The Absent Manager. Supervisor that fires off all tasks and blindly concatenates results. No validation, no iteration, no synthesis. You're paying for coordination overhead without getting coordination value.

The Context Hoarder. Supervisor that keeps every worker's full output in context "just in case." By the third iteration, it's operating at 95% context utilization and its own reasoning quality has cratered. It is worth reading about specialist agents underneath alongside this.

The Single Point of Failure. Supervisor crashes and the entire system stops. If your supervisor doesn't have a checkpoint/recovery mechanism, your fault tolerance is nonexistent at the most critical point.

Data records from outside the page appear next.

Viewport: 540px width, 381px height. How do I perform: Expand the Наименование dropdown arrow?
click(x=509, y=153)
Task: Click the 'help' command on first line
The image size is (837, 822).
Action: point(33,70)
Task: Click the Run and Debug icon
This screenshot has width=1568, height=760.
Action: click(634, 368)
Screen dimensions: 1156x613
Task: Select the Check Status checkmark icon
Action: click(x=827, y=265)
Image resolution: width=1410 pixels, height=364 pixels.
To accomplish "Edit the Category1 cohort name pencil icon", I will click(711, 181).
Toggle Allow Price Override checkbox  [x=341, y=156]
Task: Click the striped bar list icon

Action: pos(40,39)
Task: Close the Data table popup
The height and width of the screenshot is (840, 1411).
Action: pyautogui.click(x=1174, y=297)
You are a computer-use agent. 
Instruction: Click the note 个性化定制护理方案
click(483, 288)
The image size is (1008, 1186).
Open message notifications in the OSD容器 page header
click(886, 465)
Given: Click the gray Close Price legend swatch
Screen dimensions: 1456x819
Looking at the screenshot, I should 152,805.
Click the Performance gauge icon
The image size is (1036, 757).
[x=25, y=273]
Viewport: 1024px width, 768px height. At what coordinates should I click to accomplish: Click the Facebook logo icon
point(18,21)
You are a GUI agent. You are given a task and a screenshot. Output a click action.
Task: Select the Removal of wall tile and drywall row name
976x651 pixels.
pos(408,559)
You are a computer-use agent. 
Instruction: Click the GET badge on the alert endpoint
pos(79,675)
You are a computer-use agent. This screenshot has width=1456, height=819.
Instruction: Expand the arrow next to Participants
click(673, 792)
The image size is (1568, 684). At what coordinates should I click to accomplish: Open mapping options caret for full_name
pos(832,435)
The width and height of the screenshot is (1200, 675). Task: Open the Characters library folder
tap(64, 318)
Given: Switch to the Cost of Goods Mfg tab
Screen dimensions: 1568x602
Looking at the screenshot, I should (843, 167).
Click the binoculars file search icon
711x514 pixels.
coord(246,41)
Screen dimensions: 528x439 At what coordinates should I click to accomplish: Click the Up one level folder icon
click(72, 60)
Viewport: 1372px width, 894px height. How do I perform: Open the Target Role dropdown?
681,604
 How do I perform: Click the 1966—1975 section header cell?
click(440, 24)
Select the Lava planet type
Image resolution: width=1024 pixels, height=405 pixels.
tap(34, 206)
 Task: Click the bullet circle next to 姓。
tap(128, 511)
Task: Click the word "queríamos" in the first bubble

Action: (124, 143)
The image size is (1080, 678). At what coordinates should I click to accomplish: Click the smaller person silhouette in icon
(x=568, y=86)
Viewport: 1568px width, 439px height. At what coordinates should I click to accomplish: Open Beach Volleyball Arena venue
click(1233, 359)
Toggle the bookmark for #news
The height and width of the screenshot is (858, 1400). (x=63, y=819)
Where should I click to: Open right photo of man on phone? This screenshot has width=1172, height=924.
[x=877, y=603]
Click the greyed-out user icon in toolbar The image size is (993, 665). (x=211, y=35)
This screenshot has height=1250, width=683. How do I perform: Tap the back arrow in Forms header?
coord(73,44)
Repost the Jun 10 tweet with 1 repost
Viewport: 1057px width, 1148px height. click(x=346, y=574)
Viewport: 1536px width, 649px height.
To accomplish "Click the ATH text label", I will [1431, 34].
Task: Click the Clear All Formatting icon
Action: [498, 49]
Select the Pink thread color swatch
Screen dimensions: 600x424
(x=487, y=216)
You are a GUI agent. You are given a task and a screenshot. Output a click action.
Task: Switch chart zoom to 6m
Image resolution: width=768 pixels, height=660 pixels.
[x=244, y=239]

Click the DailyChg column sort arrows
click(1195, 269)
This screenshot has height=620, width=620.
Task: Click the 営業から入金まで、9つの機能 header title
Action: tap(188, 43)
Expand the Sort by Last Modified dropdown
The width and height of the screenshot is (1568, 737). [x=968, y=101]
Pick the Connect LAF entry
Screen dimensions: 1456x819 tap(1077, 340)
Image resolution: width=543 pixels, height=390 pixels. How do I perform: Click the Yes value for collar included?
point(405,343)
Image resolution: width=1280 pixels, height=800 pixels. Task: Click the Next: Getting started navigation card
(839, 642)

What Makes a Good Supervisor

After building supervisor agents for two years, the pattern is clear:

The supervisor's system prompt should be about judgment, not domain knowledge. It doesn't need to know TypeScript. It needs to know when TypeScript output is good enough, when it needs iteration, and when to escalate.

Keep the supervisor's model high-quality. Workers can be cheaper models because their scope is narrow. The supervisor needs the best reasoning available because its decisions affect the entire pipeline.

Supervisors should be stateless between tasks. All state lives in the plan and the results store. A supervisor that crashes mid-task should be replaceable by a new instance that reads the same plan and results.

The best supervisors I've built do three things: they decompose intelligently, they validate ruthlessly, and they synthesize creatively. Everything else is plumbing.